Androw can we start by addressing and SEPARATING the cause/motivation and the effect/consequence?

I am isolating just the first example you provided under #1
if we can pick that apart and find the BETTER way to achieve the goal WITHOUT
introducing these harmful consequences that I AGREE are problematic. If we do
not resolve these conflicts in better ways, yes it causes more problems that indeed relate to abuse and violence.

OK so I am separating these as #1, #2, etc.

1. 





			
				Androw said:
			
		

> No, you don't understand.
> 
> Violence is not just "protesters smashing windows".
> 
> ...



example #1 - how the issue of wanting to enforce consumer watchdog advocacy and safety/health
has unintended consequences of abuse/violence built in to the system used to implement such policies.

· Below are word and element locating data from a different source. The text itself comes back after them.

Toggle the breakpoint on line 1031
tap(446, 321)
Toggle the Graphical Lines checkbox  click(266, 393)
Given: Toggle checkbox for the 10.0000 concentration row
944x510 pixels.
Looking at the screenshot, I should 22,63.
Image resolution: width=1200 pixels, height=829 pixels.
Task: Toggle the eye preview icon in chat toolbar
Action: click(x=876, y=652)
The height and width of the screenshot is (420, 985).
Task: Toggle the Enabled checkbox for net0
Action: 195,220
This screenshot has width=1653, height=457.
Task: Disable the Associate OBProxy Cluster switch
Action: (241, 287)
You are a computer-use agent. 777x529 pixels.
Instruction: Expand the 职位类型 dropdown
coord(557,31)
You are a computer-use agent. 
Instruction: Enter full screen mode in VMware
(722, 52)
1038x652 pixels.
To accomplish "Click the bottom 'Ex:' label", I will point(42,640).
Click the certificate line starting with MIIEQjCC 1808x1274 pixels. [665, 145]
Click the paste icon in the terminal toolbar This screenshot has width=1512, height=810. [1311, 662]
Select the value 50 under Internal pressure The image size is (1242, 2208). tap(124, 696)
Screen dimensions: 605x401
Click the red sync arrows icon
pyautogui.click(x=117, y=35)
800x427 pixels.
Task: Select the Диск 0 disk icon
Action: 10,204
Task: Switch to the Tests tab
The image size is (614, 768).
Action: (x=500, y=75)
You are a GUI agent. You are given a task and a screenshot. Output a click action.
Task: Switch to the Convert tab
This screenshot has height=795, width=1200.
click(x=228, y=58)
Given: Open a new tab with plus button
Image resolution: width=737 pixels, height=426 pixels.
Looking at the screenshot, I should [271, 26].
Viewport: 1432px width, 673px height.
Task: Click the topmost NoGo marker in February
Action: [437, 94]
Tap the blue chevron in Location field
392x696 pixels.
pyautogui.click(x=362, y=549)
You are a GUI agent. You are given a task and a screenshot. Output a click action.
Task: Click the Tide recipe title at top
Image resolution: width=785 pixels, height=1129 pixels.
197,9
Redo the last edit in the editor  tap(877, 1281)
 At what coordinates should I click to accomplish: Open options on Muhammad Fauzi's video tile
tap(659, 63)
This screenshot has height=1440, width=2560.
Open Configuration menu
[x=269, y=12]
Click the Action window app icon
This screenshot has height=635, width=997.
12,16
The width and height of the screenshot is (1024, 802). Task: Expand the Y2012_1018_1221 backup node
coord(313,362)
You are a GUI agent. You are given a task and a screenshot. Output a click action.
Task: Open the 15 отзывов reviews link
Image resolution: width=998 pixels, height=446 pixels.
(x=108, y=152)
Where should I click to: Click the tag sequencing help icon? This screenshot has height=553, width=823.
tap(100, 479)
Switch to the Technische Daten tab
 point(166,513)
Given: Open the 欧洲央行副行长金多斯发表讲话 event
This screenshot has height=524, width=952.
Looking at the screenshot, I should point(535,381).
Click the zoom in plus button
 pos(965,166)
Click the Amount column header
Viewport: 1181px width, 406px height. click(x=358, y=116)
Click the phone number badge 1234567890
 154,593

Request: to separate the motivation and purpose from the problems with legislating through govt.
How can the issue/interest be addressed where it does NOT cause these negative consequences in practice.

Next #2

2.


			
				Androw said:
			
		

> Ralph Nader supports a Single Payer, Government run Health care system.   I oppose that.
> 
> If you, and Nader, win... what happens if I refuse to pay my taxes because I don't support that socialized health care system?   Government people come and take my stuff away.  What happens if I try and stop them?   I get shot.
> 
> ...



2. Actually I am against forcing Singlepayer on people who don't believe in using Govt for that.
So I believe in pursuing other means of setting up the Equivalent of Singlepayer for those members, such as going throuandgh their own Party systems to register and manage their resources under a national network.
I believe in giving taxpayers and consumers a CHOICE in what networks/means to use for handling health care,
because of both Political Beliefs and Religious/Spiritual Beliefs about health care I don't see as under one policy.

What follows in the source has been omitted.